Task goal ::
Check each line of the listing for the string "computer", count the lines that have it, and answer with that number only.

Extracted entries ::
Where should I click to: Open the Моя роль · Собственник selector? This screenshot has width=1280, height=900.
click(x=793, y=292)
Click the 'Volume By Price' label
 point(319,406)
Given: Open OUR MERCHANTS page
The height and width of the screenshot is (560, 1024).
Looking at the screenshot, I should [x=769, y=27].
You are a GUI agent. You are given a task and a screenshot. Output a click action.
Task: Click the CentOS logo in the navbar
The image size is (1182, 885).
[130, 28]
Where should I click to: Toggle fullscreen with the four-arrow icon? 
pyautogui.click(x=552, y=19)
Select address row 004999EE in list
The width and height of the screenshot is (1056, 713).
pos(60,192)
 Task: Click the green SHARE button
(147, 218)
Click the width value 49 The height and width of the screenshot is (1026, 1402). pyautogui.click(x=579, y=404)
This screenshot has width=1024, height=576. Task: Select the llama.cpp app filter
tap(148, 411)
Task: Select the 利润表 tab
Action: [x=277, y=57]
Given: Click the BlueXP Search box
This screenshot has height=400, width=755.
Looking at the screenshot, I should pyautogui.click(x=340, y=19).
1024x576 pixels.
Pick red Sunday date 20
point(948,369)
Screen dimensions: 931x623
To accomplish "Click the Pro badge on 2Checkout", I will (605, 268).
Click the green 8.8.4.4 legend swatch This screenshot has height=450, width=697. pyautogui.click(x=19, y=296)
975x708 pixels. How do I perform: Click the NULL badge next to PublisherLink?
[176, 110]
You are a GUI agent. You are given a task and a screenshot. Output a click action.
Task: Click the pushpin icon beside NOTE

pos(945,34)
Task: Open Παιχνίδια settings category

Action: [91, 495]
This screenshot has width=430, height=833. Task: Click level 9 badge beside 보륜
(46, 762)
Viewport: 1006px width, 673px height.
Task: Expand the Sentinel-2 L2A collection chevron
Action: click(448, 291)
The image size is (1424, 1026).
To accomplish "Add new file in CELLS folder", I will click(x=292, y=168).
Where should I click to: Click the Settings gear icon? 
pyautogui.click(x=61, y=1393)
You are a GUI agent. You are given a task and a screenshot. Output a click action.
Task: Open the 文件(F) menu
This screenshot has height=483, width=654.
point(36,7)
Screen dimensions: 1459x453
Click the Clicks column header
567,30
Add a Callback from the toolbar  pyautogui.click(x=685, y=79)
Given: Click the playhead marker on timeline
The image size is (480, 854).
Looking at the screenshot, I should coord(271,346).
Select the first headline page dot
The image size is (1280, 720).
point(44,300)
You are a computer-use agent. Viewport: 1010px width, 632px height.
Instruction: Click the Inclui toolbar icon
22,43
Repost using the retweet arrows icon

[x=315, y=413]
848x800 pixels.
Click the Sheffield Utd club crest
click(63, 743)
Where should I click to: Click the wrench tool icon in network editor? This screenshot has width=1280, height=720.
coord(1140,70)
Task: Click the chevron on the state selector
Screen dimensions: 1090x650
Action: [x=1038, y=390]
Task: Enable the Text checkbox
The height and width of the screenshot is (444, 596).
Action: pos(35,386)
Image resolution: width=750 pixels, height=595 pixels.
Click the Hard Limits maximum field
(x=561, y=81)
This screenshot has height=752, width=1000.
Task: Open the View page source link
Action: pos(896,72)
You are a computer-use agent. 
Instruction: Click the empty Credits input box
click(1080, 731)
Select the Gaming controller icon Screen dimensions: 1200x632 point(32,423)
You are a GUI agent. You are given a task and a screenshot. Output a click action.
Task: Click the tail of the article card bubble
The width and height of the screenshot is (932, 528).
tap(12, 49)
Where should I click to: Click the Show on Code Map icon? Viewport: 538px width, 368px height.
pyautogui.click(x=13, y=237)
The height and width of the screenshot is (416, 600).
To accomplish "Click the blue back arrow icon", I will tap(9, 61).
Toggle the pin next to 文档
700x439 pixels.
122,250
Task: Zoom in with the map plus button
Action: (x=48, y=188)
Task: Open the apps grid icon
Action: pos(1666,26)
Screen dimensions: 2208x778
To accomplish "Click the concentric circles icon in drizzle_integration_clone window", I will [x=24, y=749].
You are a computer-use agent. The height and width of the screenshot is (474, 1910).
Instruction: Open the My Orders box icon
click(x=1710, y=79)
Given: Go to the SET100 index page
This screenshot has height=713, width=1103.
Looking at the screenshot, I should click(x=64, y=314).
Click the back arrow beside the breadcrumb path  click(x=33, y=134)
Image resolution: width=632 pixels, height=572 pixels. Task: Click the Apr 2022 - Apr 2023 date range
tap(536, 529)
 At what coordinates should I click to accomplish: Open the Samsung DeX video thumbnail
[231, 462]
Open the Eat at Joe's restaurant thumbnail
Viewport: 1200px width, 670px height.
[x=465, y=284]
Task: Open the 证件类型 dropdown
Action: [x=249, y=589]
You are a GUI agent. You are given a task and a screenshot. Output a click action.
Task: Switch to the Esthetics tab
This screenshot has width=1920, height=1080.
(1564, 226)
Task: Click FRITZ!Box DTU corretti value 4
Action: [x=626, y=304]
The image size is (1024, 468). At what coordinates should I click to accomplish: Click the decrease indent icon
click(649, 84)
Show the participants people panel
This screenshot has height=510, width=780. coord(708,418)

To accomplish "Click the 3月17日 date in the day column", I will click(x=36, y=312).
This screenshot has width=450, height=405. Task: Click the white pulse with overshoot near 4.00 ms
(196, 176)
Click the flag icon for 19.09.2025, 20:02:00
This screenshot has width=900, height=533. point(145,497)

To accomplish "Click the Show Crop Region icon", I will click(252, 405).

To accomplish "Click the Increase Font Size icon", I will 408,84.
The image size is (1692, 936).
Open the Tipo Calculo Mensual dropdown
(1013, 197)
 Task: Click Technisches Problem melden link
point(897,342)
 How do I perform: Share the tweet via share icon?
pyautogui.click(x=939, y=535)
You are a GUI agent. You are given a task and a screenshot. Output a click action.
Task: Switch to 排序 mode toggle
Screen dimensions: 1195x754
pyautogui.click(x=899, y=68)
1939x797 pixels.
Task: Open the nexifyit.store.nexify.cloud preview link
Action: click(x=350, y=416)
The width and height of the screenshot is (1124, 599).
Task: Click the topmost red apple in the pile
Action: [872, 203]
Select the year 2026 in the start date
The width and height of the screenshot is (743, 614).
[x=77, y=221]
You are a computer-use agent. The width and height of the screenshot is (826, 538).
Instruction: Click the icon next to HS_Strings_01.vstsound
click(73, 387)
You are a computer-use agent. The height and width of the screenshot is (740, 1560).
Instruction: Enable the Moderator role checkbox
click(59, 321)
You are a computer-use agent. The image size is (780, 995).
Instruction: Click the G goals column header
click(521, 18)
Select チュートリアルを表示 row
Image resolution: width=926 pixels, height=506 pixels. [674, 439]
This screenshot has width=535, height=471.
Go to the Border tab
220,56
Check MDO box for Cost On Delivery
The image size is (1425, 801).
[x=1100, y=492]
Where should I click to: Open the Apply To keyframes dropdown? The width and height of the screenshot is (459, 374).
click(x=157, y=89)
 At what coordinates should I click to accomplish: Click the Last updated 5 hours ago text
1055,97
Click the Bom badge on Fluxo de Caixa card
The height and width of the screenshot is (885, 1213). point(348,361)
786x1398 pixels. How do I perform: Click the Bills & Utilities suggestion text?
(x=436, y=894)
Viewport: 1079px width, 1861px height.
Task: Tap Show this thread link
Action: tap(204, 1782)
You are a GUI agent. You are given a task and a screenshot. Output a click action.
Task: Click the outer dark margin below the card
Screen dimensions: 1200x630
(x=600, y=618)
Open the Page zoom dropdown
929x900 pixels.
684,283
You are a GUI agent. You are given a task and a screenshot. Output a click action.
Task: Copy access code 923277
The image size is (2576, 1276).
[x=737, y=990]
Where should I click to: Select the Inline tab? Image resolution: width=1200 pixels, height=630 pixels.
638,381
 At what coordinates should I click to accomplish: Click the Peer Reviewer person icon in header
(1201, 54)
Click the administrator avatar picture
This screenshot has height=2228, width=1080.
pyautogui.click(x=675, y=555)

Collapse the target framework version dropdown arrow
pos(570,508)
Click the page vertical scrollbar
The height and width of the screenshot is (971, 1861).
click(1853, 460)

Solution to the problem ::
6